Ignoro si Lozano, un comunicador brillante y capaz, aunque a veces grandilocuente y de un oficialismo decepcionante en los últimos años, será un buen representante diplomático. Lo cierto es que no inaugura la tradición de personajes provenientes del periodismo y la cultura que saltan a la diplomacia, ya sea por méritos propios o por cercanía con el poder. Octavio Paz, Carlos Fuentes y Rosario Castellanos representaron a México en India, Francia e Israel respectivamente durante las décadas de 1960 y 1970; Sergio Pitol lo hizo en Checoslovaquia a mediados de los años ochenta. Tampoco será el único “nombramiento político” en la red de embajadas y consulados; la lista es amplia y su nombre no está entre los más preocupantes.
Las representaciones de México en el exterior funcionan como pequeños reinos donde los titulares ejercen un poder casi absoluto, sin mecanismos efectivos que lo contengan. Acoso, violencia, irregularidades y excesos abundan en los expedientes del Órgano Interno de Control de la Cancillería. No son males exclusivos de los nombramientos políticos, pero existen dos factores que suelen convertirlos en un foco de tensión.
El primero es la histórica desconfianza entre los funcionarios políticos y los miembros de carrera del Servicio Exterior Mexicano (SEM). En mis breves pero largos años como “artículo 7” —nombramiento político— en los consulados de Barcelona y Nueva York, así como en la misión de México ante la OEA, trabajé con seis titulares: dos políticos y cuatro de carrera. Cuatro de ellos podrían catalogarse como “jefes de terror”. Todos obligaban a definirse: o tu lealtad estaba con los políticos o con los diplomáticos. Esa adscripción determinaba tu acceso a la información necesaria, el respeto a tus derechos laborales, el trato recibido y las posibilidades de colaboración con colegas. Un titular político que desconoce las dinámicas del SEM, o que coloca sus inseguridades por encima de las necesidades institucionales, termina —consciente o no— generando un ambiente tóxico que convierte la representación en un pequeño infierno. Los titulares de carrera también lo hacen, pero de otras maneras.

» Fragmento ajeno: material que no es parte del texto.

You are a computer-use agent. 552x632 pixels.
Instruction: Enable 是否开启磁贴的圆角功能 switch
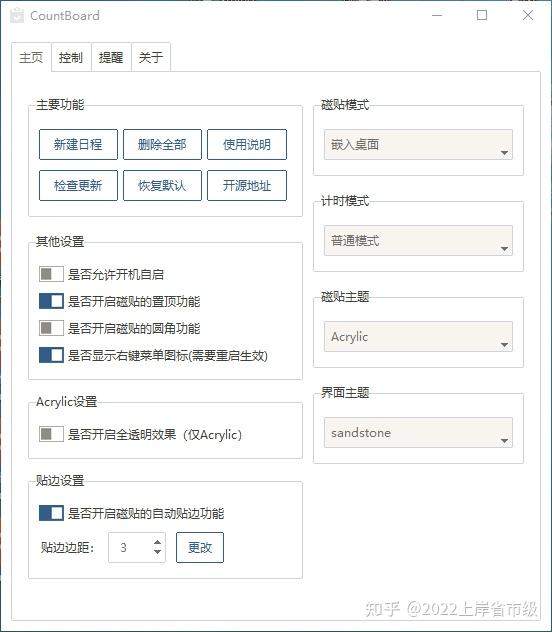(51, 328)

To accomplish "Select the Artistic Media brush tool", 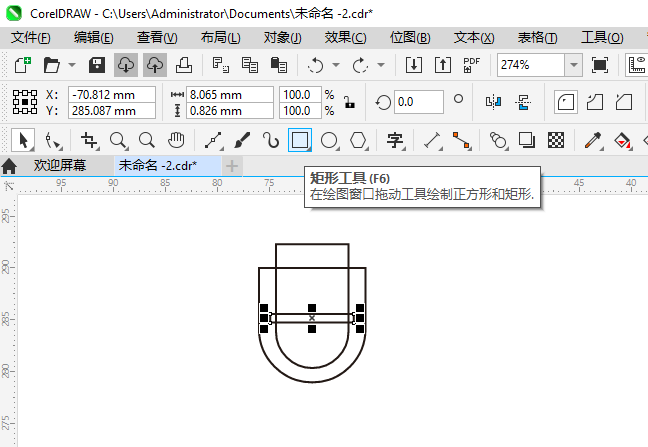I will click(242, 140).
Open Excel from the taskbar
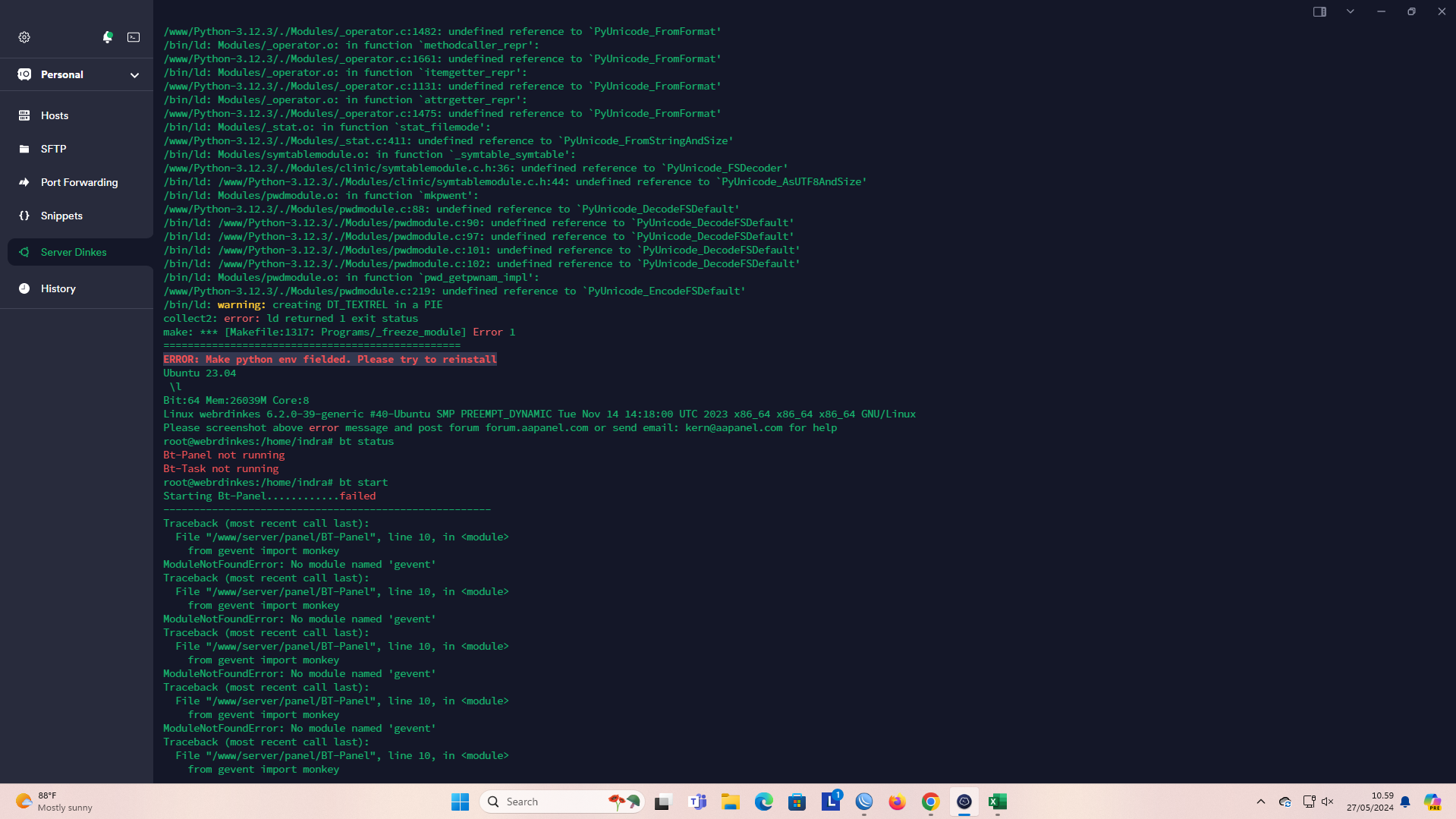Viewport: 1456px width, 819px height. pyautogui.click(x=997, y=802)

El segundo factor es el famoso “ladrillito de poder”. Casos recientes, como los de Jorge Islas en Nueva York o Josefa González-Blanco en el Reino Unido, muestran cómo pueden acumularse denuncias ante el Comité de Ética y el Órgano Interno de Control sin que las recomendaciones sean acatadas. Muchos titulares aprovechan esa impunidad y el control total de la representación para tomar decisiones contrarias a su mandato, cuando no abiertamente contrapuestas a las normativas. A ello se suma que buena parte de los embajadores políticos ni siquiera revisan la normativa interna, lo que genera un desgaste constante entre sus exigencias y las negativas tanto del personal de carrera como local.

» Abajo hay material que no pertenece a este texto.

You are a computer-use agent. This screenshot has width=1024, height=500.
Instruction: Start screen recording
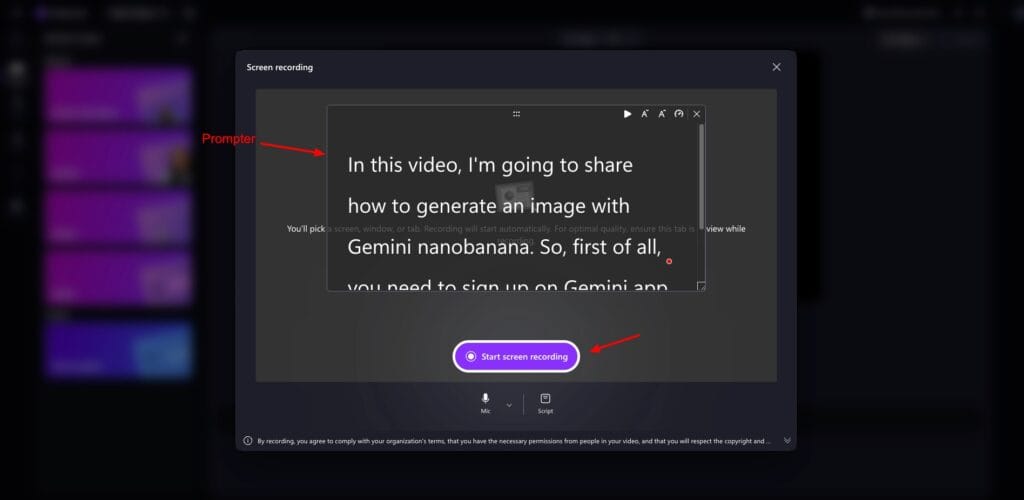516,356
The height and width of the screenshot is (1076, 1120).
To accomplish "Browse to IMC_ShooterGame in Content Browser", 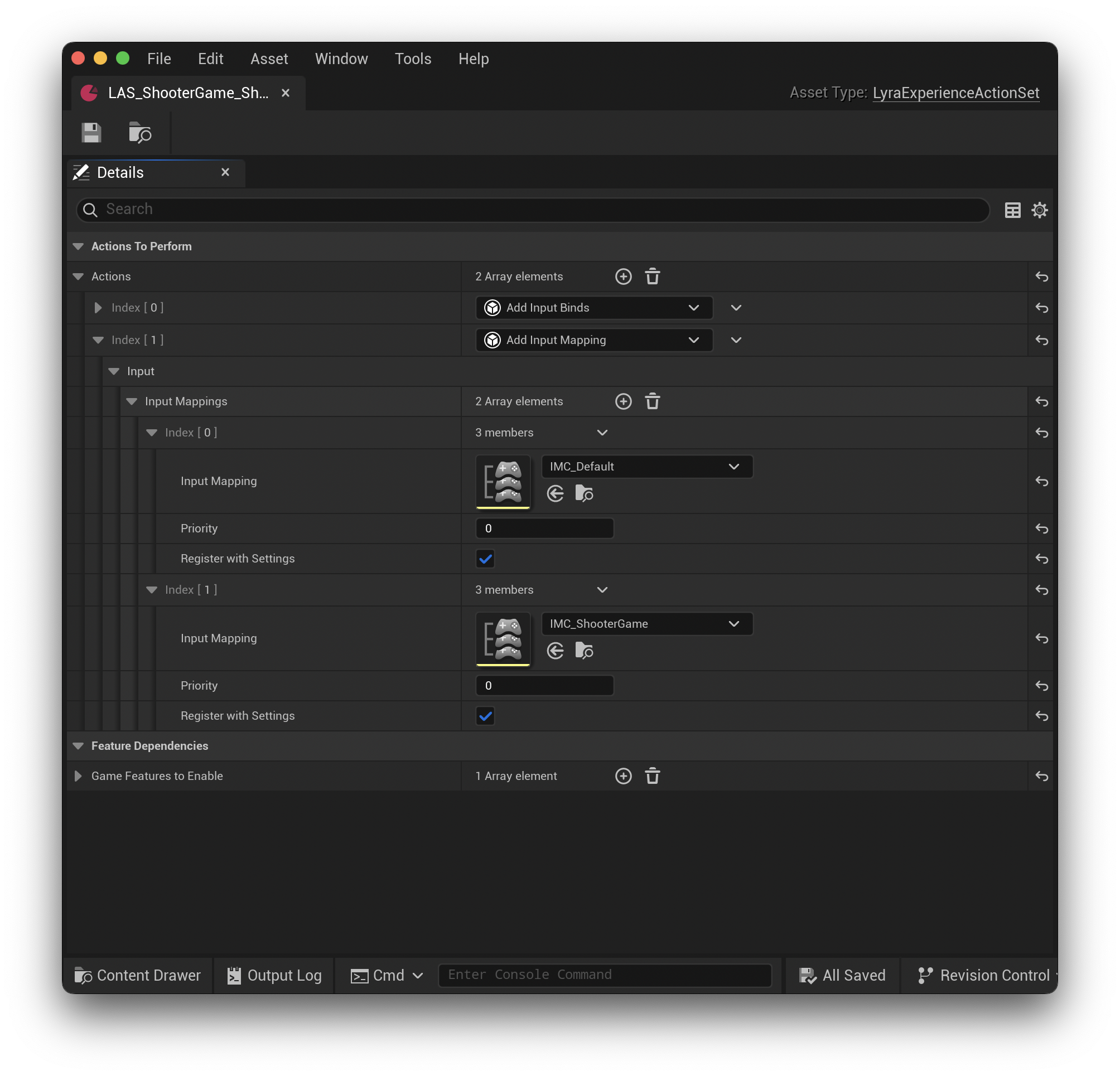I will tap(584, 651).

En el caso de Lozano, quienes celebraron su nombramiento subrayaron su integridad ideológica y su activismo, destacando el mensaje que México envía al gobierno de Giorgia Meloni —de corte conservador y cercano al lema “patria, dios y familia”— al designar a un hombre abiertamente gay como embajador. Sin embargo, la designación abre una pregunta inevitable: si lo importante es el mensaje, ¿no existe dentro del SEM alguna persona LGBTIQ+ con trayectoria diplomática —que no es lo mismo que formación académica en ciencia política—, capaz de liderar un equipo desgastado, maltratado y en crisis reputacional, y que además conozca de primera mano la normativa, el oficio diplomático y las carencias que aquejan a los empleados las embajadas mexicanas?

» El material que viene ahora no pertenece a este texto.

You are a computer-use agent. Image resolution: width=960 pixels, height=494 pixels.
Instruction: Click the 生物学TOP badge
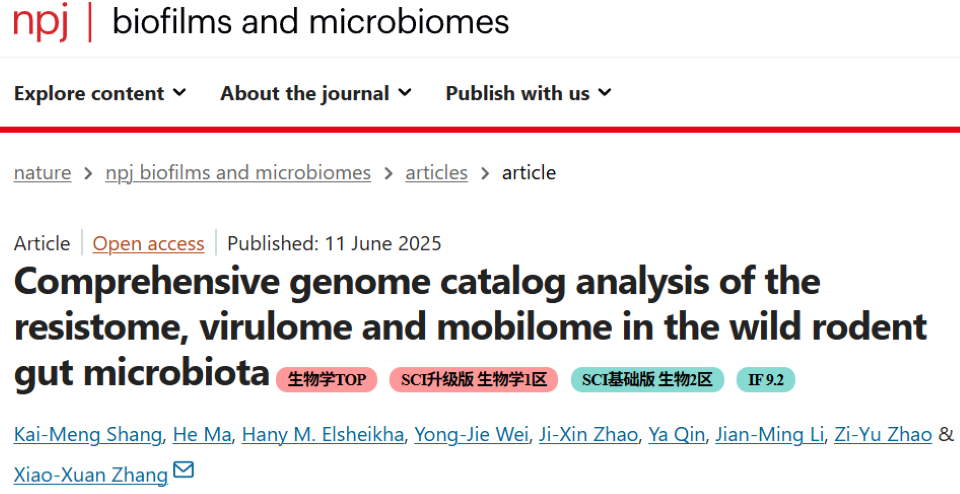coord(327,379)
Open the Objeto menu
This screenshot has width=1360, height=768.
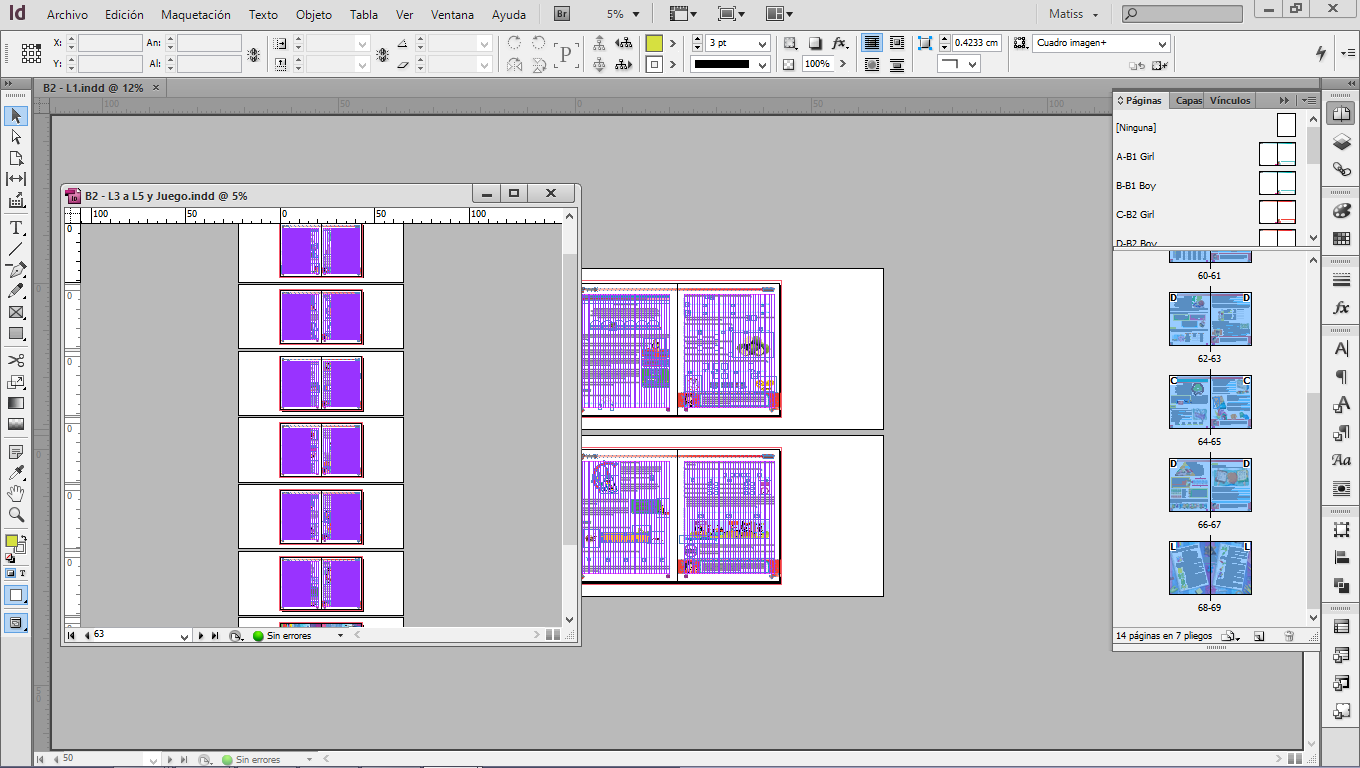(313, 14)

Genaro Lozano llegará a Roma con una mano complicada: bajo la lupa de la auditoría pública, frente a un gobierno receptor potencialmente hostil y sin experiencia en la función pública ni en la gestión diplomática. Ojalá logre representar a México como nación, y no sólo como gobierno; que logre ser un embajador digno, un jefe respetuoso y un titular responsable. O, al menos, que su nombre no se sume al extenso catálogo de quejas que la Cancillería aún no sabe cómo atender.